Prevent decay by taking fluoride
The intake of fluoride from pregnancy and continuing in a child up until seven years, can result in a mineralization that makes the teeth resistant to the acids responsible for decay produced by streptococcus mutans. However, it is important to measure fluoride intake, since an excessive dose may produce stains on the teeth at a deep level, which are not easy to remove, called fluorosis. We must pay attention to fluoride intake by food or water which make the ideal dosage of fluorine more difficult to calculate.
Can you treat decay by yourself?
DIY treatment for decay is quite impossible because softened tissues do not have regenerative abilities, so the only way to stop the evolution of the process is to turn courageously to the dentist who will proceed to the treatment for the elimination of the problem. It may seem absurd that we reaffirm the fail of self-management in dental care, but we hear always more frequently of sale of “DIY dentist kits” that promise excellent results with considerable savings. This “alternative methods” spread thanks to people’s scary and embarassment of facing the idea of showing to dentist their “bad”situation. We suggest to always turn to a specialist. I mean, in layman’s words, you can’t cure the cavities in your teeth by yourself, because self treating of a cavity is impossible. However, as already said, the only way to self treat decay is to prevent it.
Caring for decay with diet and supplements
According to some alternative theories, it would be possible treating decay autonomously by diet. Dr. Price studied teeth of people who had never eaten western food and who did not know oral hygiene practices. He found that although they had never brushed their teeth and that food residues were stuck in the mouth undisturbed for weeks, these indigenous people had a healthy dentition without a trace of decay. Although modern scientific literature disavows this theory, some affirm that enamel erosion process as result of decay may be inverted, remineralizating the tooth with a proper diet, avoiding legumes and sugar-rich foods, thus blocking the supply to the bacteria responsible for decay. Instead, dr. Prince suggests to increase the intake of vitamin A, C and D, which are found in many foods, and minerals, such as magnesium. We should always remember that such decisions should be taken under medical advice and not just from information found on internet sites, so you should contact a nutritionist if you do not dare to make an appointment with the dentist.

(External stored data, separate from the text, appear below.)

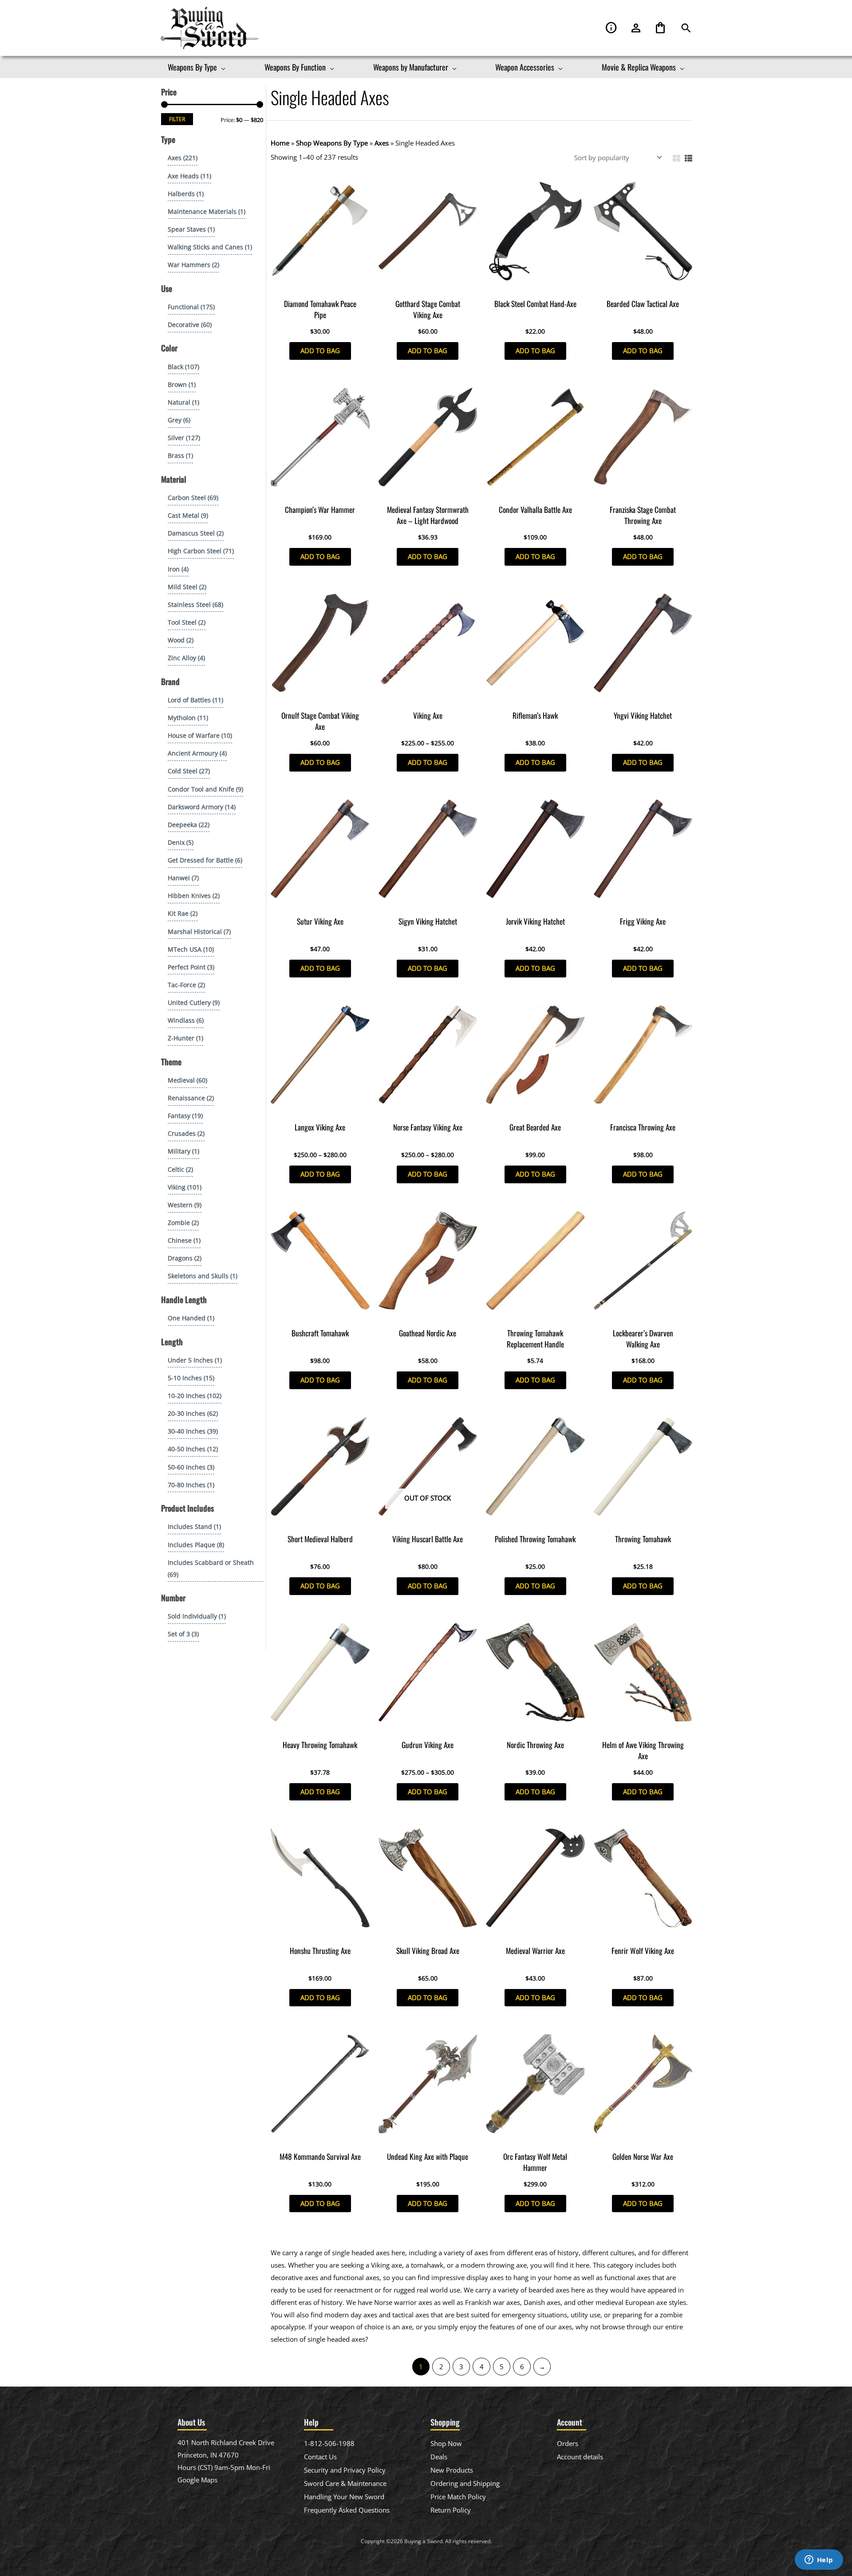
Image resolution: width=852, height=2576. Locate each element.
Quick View (320, 286)
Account (636, 28)
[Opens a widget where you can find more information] (818, 2560)
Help (611, 28)
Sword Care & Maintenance (345, 2483)
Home (280, 142)
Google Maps (197, 2479)
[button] (686, 28)
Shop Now (446, 2443)
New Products (451, 2470)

Untreated decay, what are the complications?
If ignored, decay can cause pulpits, abscesses, gingivitis, granulomas until the total tooth’s destruction. In these cases also filling the tooth is useless and the only procedure is the removal of the infected pulp.
How much does it cost to treat decay?
The price of treatment depends on the state of the decay. For example, if the problem can be solved with a simple filling, it will cost less than if it is necessary to devitalize the tooth, a much more expensive process. In our studio the cost of a filling goes from 80 euros up to 250 euros for the most complex cases.